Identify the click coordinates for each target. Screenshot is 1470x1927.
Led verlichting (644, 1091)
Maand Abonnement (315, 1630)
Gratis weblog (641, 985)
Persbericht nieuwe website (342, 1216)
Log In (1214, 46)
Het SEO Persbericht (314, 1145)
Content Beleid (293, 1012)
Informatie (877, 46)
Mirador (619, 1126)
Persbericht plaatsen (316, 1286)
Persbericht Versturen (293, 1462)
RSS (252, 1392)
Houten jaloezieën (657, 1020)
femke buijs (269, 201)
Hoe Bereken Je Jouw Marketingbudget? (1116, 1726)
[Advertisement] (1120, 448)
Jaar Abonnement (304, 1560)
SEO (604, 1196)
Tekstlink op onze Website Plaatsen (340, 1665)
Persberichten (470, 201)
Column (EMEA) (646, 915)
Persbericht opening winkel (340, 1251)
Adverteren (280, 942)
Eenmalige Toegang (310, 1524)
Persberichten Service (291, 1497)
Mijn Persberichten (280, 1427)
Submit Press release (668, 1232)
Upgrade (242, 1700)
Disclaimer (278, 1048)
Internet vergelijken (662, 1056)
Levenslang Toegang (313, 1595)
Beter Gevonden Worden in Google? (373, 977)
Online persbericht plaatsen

──────────

Reproduce the listing verbatim.

▶ Answer box
Identify the click coordinates for each target. Screenshot is 1470x1927.
Led verlichting (644, 1091)
Maand Abonnement (315, 1630)
Gratis weblog (641, 985)
Persbericht nieuwe website (342, 1216)
Log In (1214, 46)
Het SEO Persbericht (314, 1145)
Content Beleid (293, 1012)
Informatie (877, 46)
Mirador (619, 1126)
Persbericht plaatsen (316, 1286)
Persbericht Versturen (293, 1462)
RSS (252, 1392)
Houten jaloezieën (657, 1020)
femke buijs (269, 201)
Hoe Bereken Je Jouw Marketingbudget? (1116, 1726)
[Advertisement] (1120, 448)
Jaar Abonnement (304, 1560)
SEO (604, 1196)
Tekstlink op onze Website Plaatsen (340, 1665)
Persberichten (470, 201)
Column (EMEA) (646, 915)
Persbericht opening winkel (340, 1251)
Adverteren (280, 942)
Eenmalige Toegang (310, 1524)
Persberichten Service (291, 1497)
Mijn Persberichten (280, 1427)
Submit Press release (668, 1232)
Upgrade (242, 1700)
Disclaimer (278, 1048)
Internet vergelijken (662, 1056)
Levenslang Toegang (313, 1595)
Beter Gevonden Worden in Google? (373, 977)
Online persbericht plaatsen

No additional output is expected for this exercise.